The needlework lesson which followed the “Instruction” was considered among the most important of the day’s programme. “Try to give the girls a taste for work,” is a recommendation which is always recurring in Madame de Maintenon’s letters. Nor was it only for its direct practical application that she valued it for her girls. She wanted them, it is true, to be able to turn their hands to anything: “to pass from new to old, from fine to coarse, from dresses to underwear, caps and coifs.” But she knew, long before Lady Henry Somerset, the extraordinary comfort there is in the use of the hands. In a wonderfully suggestive article by Maude Egerton King in the “Vineyard,” Lady Henry Somerset’s discovery is recorded: “Who has not heard of Lady Henry Somerset and the help she has discovered for poor women drunkards in the use of their hands? She tells us how domestic grief brings desire for forgetting, and how this is most easily bought in poisonous drink—poor substitute, indeed, for the keen interest of handwork and the consolation found in its conquest of things.” “There was comfort in carding the wool, solace in the spinning-wheel, decision in the exacting shuttle as it flew to escape the batten and reed.” Madame de Maintenon had tasted in many hours of spirit weariness the solace of the busy hand: “nothing is more necessary for our sex than the love of work; it calms the passions, it occupies the mind, and filling up the time pleasantly, leaves one no leisure for evil thoughts. What is a woman to do who cannot bear to stay at home, or find pleasure in her household employments, or interest in a bit of needlework. What can she do but seek it at the theatre, or the card-table?” No wonder that next to piety, and reason, she values needlework as an instrument of education.
There is a singing lesson yet to be gone through, and a catechism lesson, before the supper and recreation, night prayers and examination of conscience which end the day at Saint-Cyr. Whether the girls have a voice or not, she likes them to join the singing-class. “Even if they cannot sing, they will know something about it, and take pleasure in it,” she tells the “Vertes” on one occasion, and goes on to impress them with the necessity of letting slip no opportunity of learning anything likely to be useful. “Look at me,” she says, “who found no talent so useful at Court as to be able to do hair well!”
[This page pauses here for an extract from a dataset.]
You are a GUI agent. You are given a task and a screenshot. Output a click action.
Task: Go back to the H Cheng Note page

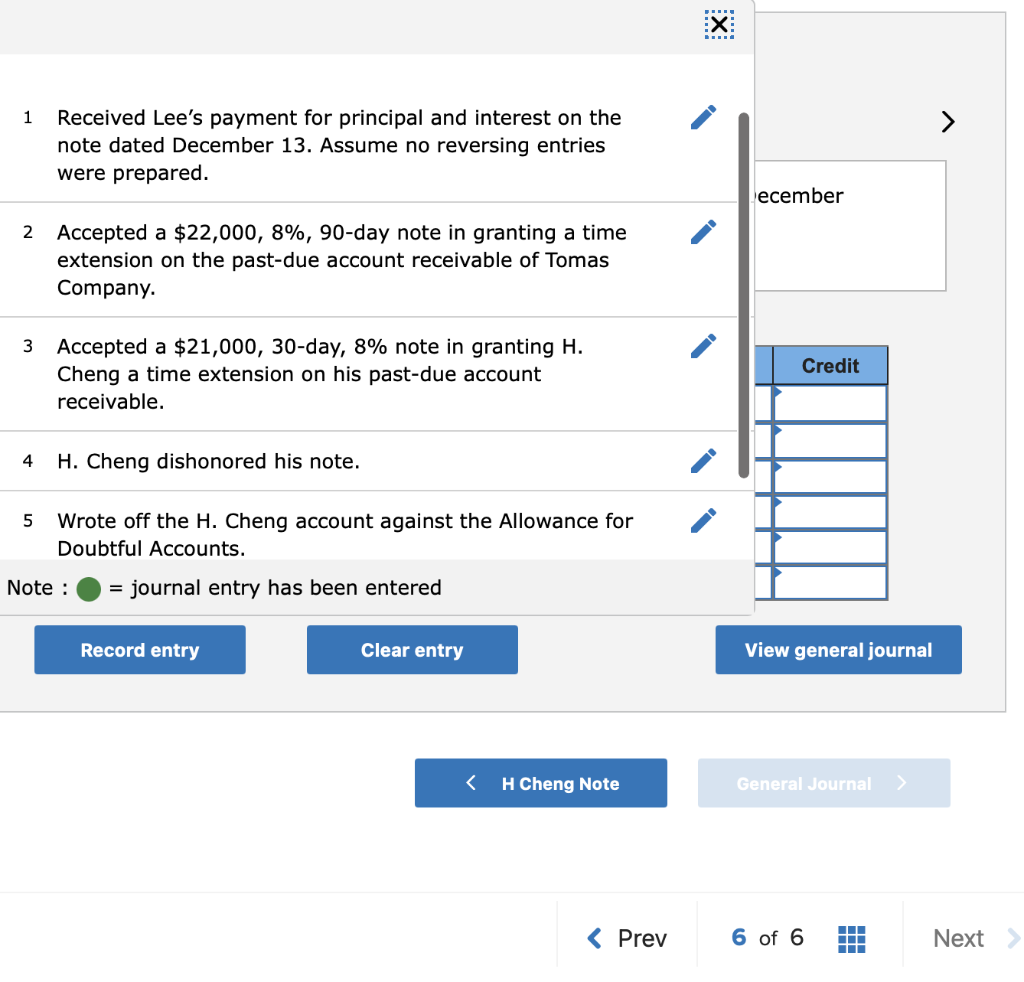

At the Catechism Classes she likes the girls to question one another, but she had no patience with budding casuists, who made difficulties to show their own cleverness. Did she scold the little Duchess of Burgundy who, one day, doing Catechist to the “Bleues,” on being asked, “Where is the Valley of Jehosaphat?” covered her own ignorance by the scorn she poured on the questioner? “That’s a sensible question, indeed, Mademoiselle; and you have great need of knowing it in order to get to Heaven.” I do not think so. With Fénélon (whose precept in this particular was so much better than his practice) she held that women have not the brains for the subtleties of Theology or Philosophy. “Women only know things by halves” (here she repeats Fénélon’s very words), “and the little they know renders them proud, disdainful, talkative, and disgusted with common things.” “I would much prefer to see your girl occupied with your house-steward’s accounts than with the disputes of the Theologians,” Fénélon had said, and Madame de Maintenon (especially after the Quietist troubles, when even the “Rouges” talked of nothing else but “pure love,” “holy indifference,” “simplicity,” and all the other jargon of Madame Guyon’s letters) took the lesson to heart.
And now to conclude. In a letter to the “Dames de Saint Louis” of February, 1706, she sums up the whole aim of the education of Saint-Cyr, and nothing gives a more faithful picture of its ideal than her words:—
“Let all your instructions, conversations, reprimands, punishments, rewards, relaxations, be employed to make your girls virtuous, pure, modest, discreet, silent, reliable, kind, just, generous, lovers of honour, of good faith and probity, giving pleasure in all that is possible, hurting no one’s feelings, bearing peace everywhere, never repeating aught but what will please and reconcile. Thirteen years are not too long, my dear sisters, to train them up, and form them to so many good things.”
Thirteen years are certainly not too long—nor a whole life!